Mike served as a NASA Astronaut from 1996-2014, flying in space twice and walking in space four times for the final two Hubble Telescope servicing missions. His New York Times bestselling book, Spaceman: An Astronaut’s Unlikely Journey to Unlock the Secrets of the Universe, was published in the fall of 2016 to rave reviews. Mike received his Bachelor of Science degree from Columbia University, and two Master of Science degrees and a Ph.D. from MIT.
You can read more about Mike’s journey in his book, and here’s a bit from our chat at Collision:
So you’re kind of a pioneer in more ways than one! And you talked about earning cool points with your kids after sending that first tweet. Tell us about your social media ventures from space.
Well I enjoyed doing it and I was sharing the experience of space travel, my training, and I thought ‘how do I get the word out?’. I started a blog, but it felt like an assignment with all of the writing! So tweeting gave me a great way with 140 characters. About a month before flight in April 2009, I was tweeting everything – what we did, my workouts, checking out the spaceship. Then I kind of stopped and went through this phase of post-trip “does anyone care what I’m doing now?” but I found out people did want to see my life afterwards.
How has life afterwards for you changed? Seeing the earth from a different perspective, did it change your recycling habits, ideas about climate change?
Definitely! As astronauts, we did a lot of training, but for me the most rewarding thing was just getting a chance to look at the planet, particularly from the spacewalk. You see the curve of the planet. It’s the most beautiful thing I’ve ever seen – there are no words to describe this beauty. I thought, this must be the view from heaven, not from a religious standpoint, but if you could be up in heaven this is what you would see. I cried at that moment.
And then as I looked at the earth more, I thought, no this is what heaven must look like. We live in a paradise. I think that there are opportunities for love and happiness, however you got here, whatever your beliefs are. Our atmosphere keeps us alive – we lose that and we’re dead! It is really important that we have to take care of it. Once it goes, we can’t put it back together. We have to protect the earth, our home.
I completely agree! In your presentation, you talked about the intense training for the space mission and that primal fear that overcame you when you walked on the plank. Since we’re at a tech conference, I have to ask, do you think that Virtual Reality can simulate emotions like primal fear, happiness, and love?
I think it can. I think our brains can be trained. You know, I mentioned my fear of heights in the presentation so when it came time for that part of the training – you bet I was a bit scared! So we had to go through this water survival training, where we started jumping off of a platform just 6 inches high, then a foot, etc. then eventually it’s a high platform. So you work up to it and get over the fear.
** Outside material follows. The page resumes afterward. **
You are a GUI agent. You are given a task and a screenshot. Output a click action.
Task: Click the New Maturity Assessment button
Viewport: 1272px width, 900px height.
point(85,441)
I do believe that Virtual Reality can help you manage the fear. Part of it is fear of the unknown – you panic or get nervous and your mind interprets it like a threat. If your brain can become comfortable with it, then you feel safe. Sometimes there’s a real threat and other times it’s just your mind.
Speaking of mind over matter, you closed your presentation by saying, “the difference between unlikely and impossible is when you give up – then it becomes 0%”. What was the turning point for you to help you pursue your dream of becoming an astronaut later in life?
I was a senior in college and went to see the movie The Right Stuff, and it rekindled my interest. Seeing the view outside of John Glenn’s capsule – it changed my life! I started learning more about it and reading everything I could about space travel. At this point, I had my job in Manhattan, but then I realized it was my passion and I could either ignore it and become miserable my whole life, or do something about it and try to be happy. I had to try, even though I had so many reasons not be an astronaut, – fear of heights, no swimming skills, near-sightedness! So I went back to MIT and did all the “right stuff” and here I am!
What an inspiration, Mike! So do you think there’s a chance that Stanford could have a study abroad program on the moon someday?
That would be great! You just have to get there. It’s going to happen – it’s just a matter of when. Sometimes we overestimate our capabilities, like 2001, the movie, where people thought that we were going to be living like that. But we’re still far behind. It takes a couple of generations, but yes, it’s possible!